Les 1.100 agents opérationnels de l’Autorité de contrôle prudentiel ne chôment pas. Quand bien même ces effectifs ont augmenté de 20% depuis la création de l’ACP il y a trois ans, leur vigilance est mise à rude épreuve sur fond d’un environnement délicat pour leurs protégés banquiers et assureurs et d’une profonde évolution du cadre réglementaire.

Cette dernière passe par la mise en œuvre de la loi bancaire en France et la création d’une union bancaire européenne sous la houlette de la BCE, comme l’a souligné hier à l’occasion de la présentation du rapport d’activité de l’ACP son président Christian Noyer, gouverneur de la Banque de France à laquelle est adossée l’Autorité.

Le projet français actuellement en discussion au Parlement avant adoption «dans les tout prochains mois», transformera l’ACP en ACPR, du fait de sa mission supplémentaire de résolution des crises bancaires.

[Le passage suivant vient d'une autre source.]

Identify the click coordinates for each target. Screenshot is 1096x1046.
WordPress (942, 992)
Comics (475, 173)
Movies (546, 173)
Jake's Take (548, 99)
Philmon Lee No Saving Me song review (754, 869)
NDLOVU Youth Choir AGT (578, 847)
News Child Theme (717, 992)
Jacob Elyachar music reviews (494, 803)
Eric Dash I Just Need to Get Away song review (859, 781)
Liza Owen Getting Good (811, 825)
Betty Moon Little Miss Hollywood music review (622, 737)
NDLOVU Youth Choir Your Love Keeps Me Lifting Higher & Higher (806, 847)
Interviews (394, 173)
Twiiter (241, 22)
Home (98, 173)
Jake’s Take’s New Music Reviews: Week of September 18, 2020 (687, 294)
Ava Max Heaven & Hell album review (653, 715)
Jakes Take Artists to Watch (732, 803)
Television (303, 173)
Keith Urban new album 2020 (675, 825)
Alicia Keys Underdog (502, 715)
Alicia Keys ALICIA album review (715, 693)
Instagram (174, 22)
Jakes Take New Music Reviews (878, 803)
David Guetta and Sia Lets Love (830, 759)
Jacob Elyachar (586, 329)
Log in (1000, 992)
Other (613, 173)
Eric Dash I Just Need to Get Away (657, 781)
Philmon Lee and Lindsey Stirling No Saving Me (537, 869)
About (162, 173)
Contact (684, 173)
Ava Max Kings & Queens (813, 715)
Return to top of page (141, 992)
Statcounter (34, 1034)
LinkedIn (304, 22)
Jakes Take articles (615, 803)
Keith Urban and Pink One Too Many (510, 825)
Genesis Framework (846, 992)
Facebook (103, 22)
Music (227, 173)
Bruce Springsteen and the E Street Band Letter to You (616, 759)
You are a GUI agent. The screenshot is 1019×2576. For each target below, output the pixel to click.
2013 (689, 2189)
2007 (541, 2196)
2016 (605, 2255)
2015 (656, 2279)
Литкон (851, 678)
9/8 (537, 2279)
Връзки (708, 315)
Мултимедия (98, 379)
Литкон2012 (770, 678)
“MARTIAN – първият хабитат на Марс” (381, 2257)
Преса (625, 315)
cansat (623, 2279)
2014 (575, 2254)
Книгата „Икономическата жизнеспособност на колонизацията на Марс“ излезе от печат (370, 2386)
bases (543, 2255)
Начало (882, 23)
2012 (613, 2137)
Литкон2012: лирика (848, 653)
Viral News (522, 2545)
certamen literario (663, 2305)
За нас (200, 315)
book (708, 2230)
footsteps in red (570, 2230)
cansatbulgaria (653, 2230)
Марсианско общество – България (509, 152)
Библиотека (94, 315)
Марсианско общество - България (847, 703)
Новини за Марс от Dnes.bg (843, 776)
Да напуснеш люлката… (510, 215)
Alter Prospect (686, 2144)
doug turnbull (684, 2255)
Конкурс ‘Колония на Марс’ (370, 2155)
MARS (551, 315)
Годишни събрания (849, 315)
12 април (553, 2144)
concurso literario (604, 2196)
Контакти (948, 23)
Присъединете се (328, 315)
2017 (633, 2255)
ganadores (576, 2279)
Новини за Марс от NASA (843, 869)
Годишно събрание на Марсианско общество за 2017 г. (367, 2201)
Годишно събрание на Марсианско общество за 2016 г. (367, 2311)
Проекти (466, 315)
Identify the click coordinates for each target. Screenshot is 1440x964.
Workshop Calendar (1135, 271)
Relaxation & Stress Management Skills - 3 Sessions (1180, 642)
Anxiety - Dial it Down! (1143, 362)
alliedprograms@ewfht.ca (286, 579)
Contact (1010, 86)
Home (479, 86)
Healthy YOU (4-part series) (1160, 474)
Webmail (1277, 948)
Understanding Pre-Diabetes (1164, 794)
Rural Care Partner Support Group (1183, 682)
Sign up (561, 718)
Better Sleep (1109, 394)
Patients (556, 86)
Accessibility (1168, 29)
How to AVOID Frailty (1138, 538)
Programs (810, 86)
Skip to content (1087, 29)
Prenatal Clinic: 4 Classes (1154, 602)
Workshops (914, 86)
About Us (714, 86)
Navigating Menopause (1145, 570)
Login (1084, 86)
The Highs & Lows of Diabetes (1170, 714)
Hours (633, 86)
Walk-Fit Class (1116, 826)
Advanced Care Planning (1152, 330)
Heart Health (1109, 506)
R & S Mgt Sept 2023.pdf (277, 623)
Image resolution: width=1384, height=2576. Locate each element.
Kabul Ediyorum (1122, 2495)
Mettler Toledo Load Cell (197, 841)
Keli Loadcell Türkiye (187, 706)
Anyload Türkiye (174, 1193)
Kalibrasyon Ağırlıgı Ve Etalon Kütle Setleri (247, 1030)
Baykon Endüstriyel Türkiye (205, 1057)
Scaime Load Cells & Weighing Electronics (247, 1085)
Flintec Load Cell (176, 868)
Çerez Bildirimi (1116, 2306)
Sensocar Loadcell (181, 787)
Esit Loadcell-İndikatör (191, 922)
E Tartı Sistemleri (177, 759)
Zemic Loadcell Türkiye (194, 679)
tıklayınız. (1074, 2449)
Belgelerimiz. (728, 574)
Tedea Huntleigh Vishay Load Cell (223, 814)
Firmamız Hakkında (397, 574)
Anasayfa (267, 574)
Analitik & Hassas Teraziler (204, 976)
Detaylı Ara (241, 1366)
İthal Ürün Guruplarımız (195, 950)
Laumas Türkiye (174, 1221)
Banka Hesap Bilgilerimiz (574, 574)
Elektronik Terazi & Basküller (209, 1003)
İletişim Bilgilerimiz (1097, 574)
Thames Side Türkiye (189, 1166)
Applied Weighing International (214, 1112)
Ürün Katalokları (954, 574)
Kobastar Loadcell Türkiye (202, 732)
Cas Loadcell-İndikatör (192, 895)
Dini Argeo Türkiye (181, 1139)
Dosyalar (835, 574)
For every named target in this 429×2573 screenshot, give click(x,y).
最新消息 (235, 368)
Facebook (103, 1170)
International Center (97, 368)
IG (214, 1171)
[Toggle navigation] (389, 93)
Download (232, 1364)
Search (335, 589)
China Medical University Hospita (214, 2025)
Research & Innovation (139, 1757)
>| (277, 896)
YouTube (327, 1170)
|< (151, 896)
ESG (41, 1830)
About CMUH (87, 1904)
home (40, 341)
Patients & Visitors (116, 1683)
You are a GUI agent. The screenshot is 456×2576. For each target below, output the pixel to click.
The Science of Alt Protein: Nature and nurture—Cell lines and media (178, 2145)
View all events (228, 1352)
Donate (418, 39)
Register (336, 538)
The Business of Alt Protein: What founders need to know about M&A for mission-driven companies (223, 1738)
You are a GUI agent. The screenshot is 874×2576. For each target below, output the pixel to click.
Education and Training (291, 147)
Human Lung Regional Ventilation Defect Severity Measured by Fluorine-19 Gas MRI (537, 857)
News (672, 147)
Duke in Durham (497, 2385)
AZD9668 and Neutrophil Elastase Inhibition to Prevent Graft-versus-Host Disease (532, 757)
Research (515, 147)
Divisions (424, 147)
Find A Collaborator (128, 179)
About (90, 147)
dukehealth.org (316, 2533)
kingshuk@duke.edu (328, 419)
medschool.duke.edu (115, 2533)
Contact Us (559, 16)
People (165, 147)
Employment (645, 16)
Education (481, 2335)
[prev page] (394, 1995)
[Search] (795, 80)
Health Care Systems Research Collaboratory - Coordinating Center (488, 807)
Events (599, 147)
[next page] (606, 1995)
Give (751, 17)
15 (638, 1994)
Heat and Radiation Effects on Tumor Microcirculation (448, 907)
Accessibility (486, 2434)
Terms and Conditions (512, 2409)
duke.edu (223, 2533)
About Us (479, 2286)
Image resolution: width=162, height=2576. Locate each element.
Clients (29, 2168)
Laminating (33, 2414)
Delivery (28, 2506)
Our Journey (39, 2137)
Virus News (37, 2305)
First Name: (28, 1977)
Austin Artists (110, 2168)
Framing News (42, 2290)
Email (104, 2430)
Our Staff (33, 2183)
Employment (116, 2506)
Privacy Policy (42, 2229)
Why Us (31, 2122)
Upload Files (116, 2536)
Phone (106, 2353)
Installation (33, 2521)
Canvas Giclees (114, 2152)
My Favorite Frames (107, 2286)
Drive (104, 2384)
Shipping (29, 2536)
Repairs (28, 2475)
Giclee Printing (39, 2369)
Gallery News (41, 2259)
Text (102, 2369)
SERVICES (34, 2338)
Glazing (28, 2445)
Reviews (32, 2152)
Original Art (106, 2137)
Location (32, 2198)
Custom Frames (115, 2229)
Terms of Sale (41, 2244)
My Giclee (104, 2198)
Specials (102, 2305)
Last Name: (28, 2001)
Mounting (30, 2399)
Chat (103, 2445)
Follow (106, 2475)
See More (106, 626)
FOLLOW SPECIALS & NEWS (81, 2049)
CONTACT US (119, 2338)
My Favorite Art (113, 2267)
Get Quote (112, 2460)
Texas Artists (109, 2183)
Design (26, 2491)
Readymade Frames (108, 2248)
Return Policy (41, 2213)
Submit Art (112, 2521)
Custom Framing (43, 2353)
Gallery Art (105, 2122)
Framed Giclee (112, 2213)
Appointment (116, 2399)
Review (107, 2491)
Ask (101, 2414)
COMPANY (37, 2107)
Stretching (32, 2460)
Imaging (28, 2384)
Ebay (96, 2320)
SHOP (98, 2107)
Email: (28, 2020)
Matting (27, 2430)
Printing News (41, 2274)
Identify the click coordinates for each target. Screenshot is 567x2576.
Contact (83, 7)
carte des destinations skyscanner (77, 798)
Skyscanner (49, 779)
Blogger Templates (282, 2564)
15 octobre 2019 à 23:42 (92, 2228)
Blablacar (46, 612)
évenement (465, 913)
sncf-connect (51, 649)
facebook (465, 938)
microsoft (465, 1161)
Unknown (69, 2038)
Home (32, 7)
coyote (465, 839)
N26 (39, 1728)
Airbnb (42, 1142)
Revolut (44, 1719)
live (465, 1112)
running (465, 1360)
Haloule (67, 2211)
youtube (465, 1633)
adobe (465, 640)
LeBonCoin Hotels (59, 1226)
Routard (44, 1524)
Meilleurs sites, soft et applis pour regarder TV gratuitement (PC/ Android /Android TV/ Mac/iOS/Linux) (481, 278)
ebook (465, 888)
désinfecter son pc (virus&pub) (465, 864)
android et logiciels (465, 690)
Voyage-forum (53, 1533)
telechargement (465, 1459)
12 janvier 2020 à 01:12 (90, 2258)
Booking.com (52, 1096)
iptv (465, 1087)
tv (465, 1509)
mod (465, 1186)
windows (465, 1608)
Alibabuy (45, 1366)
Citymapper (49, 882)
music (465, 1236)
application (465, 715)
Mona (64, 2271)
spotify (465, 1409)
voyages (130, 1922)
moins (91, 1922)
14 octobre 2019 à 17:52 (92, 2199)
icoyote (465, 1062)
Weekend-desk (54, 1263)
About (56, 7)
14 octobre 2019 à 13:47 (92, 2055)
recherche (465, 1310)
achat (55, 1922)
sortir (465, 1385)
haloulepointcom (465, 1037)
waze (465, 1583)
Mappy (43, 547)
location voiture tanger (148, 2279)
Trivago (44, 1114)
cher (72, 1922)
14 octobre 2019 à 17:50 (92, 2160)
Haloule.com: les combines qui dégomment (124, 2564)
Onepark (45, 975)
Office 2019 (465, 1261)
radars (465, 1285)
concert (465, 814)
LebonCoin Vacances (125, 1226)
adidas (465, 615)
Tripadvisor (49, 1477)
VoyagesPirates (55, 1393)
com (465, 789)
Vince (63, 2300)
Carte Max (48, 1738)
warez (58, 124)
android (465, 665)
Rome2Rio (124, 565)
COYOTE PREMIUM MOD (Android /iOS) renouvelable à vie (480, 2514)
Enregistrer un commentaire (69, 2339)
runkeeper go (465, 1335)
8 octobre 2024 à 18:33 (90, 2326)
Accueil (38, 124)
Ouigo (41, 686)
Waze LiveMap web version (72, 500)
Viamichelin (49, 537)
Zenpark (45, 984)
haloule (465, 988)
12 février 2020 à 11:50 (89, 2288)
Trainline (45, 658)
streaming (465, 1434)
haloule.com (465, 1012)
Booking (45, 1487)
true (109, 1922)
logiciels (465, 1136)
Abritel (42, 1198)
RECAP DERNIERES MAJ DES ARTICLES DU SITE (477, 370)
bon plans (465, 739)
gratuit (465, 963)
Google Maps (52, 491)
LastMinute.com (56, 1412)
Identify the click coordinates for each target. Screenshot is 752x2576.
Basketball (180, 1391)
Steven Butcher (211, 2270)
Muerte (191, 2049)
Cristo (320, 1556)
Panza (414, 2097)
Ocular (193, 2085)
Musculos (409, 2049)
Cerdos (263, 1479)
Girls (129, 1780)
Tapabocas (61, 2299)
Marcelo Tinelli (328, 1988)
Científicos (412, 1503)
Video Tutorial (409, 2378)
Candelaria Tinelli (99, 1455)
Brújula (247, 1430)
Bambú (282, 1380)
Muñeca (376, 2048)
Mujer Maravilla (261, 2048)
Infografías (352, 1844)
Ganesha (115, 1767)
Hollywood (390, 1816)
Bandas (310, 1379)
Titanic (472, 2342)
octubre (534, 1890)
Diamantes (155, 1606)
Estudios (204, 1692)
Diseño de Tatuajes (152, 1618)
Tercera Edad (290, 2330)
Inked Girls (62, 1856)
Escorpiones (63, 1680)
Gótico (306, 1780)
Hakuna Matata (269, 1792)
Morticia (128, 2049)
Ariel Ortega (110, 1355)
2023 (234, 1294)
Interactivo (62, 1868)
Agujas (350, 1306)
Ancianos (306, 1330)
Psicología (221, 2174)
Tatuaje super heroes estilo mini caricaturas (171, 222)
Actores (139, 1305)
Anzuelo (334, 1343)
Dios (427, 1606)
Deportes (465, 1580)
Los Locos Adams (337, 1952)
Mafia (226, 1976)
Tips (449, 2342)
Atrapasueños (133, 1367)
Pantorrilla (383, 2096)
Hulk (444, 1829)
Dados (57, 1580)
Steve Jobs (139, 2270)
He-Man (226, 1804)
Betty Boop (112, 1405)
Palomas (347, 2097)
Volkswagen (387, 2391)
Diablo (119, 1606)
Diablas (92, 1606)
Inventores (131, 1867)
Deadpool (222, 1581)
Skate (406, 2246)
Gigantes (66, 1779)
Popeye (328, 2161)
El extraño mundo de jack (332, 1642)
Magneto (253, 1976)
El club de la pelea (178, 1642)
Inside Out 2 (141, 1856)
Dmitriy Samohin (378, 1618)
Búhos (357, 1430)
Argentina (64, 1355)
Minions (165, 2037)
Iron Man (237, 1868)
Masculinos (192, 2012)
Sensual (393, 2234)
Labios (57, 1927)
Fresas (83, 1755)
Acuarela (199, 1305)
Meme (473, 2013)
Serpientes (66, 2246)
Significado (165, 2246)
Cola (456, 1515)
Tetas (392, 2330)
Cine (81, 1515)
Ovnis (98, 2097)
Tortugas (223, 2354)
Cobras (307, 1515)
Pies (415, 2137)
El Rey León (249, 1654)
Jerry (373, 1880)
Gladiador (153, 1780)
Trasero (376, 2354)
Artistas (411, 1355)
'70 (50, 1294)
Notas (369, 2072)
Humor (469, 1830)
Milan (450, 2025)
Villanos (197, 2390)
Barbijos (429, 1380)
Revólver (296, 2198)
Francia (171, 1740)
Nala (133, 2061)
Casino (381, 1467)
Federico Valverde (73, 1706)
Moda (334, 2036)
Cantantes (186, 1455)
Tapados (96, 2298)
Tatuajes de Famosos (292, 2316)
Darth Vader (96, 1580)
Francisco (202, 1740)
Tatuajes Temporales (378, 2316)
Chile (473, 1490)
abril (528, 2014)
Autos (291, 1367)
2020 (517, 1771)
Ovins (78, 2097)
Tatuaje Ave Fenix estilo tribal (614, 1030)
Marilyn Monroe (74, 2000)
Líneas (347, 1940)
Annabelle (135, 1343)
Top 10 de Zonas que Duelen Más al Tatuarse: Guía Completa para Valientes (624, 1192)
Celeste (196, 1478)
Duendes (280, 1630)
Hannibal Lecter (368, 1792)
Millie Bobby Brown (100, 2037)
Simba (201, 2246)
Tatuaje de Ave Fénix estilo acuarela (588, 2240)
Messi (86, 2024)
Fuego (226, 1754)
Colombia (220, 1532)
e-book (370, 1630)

Un collège dédié sera créé au sein de l’Autorité, «qui pourra si des circonstances exceptionnelles l’exigent, mettre à contribution les actionnaires et les créanciers subordonnés», avant si nécessaire de «faire intervenir le Fonds de garantie des dépôts et de résolution». L’ACP sera également la «gardienne» du respect de la séparation entre activités jugées utiles au financement de l’économie et celles de marché à caractère spéculatif, cantonnées voire interdites.

Au niveau européen ensuite, Christian Noyer en appelle à la «poursuite des efforts» pour que l’«indispensable» Mécanisme de supervision unique (MSU) soit «pleinement opérationnel au cours de l’été 2014». Ce MSU correspond pour Christian Noyer à «un accroissement net des forces de supervision en Europe» par une action conjointe des autorités française et européennes sur les banques significatives. L’ACP reste en outre fortement impliquée sur Bâle 3 et Solvabilité 2.

Côté bancaire, Christian Noyer se félicite de voir les six principaux acteurs français en position de respecter dès 2013 les futures exigences internationales en termes de ratios de fonds propres. Côté assurance, le vice-président de l’ACP, Jean-Philippe Thierry, entend en dépit du report de calendrier «conserver l’élan», dans l’attente, sous quelques semaines, des résultats de l’étude d’impact sur les branches longues et, en septembre, des premiers états comptables et prudentiels aux formats requis par Solvabilité 2.